**WRITTEN REQUEST:**
Begin at the line that has "Click the SharePoint" and stop after the line that has "Action: pyautogui.click(x=53, y=51)", then give those rows again with "icon" changed to "symbol" and everything else left as it is.

**PROVIDED RECORDS:**
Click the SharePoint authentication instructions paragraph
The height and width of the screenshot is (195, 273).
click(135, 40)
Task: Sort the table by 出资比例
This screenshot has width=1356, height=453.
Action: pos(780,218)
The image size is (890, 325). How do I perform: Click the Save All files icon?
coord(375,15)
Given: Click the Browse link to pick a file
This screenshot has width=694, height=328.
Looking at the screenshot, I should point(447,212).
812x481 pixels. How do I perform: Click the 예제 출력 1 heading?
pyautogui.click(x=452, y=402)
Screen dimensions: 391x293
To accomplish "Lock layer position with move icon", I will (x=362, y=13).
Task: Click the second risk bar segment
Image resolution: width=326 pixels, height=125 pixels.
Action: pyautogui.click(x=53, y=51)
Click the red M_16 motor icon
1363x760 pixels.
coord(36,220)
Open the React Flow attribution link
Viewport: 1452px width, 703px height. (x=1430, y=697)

---

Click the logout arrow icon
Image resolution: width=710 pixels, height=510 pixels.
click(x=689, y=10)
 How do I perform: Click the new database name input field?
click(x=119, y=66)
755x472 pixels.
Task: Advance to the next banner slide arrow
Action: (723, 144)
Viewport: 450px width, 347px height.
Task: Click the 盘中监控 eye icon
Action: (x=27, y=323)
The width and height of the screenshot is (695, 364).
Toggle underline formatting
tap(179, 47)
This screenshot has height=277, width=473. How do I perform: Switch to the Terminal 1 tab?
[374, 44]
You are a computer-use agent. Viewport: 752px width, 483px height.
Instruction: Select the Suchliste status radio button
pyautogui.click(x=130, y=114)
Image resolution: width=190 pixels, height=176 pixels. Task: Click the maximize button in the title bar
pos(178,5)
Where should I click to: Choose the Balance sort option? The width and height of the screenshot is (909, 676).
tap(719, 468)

---

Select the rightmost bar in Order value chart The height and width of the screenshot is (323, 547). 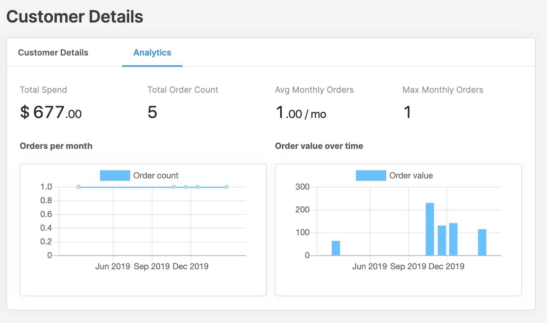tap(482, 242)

**RESPONSE TO THIS EXERCISE:**
Click the SharePoint authentication instructions paragraph
The height and width of the screenshot is (195, 273).
click(135, 40)
Task: Sort the table by 出资比例
This screenshot has width=1356, height=453.
Action: pos(780,218)
The image size is (890, 325). How do I perform: Click the Save All files symbol?
coord(375,15)
Given: Click the Browse link to pick a file
This screenshot has width=694, height=328.
Looking at the screenshot, I should point(447,212).
812x481 pixels. How do I perform: Click the 예제 출력 1 heading?
pyautogui.click(x=452, y=402)
Screen dimensions: 391x293
To accomplish "Lock layer position with move symbol", I will (x=362, y=13).
Task: Click the second risk bar segment
Image resolution: width=326 pixels, height=125 pixels.
Action: pyautogui.click(x=53, y=51)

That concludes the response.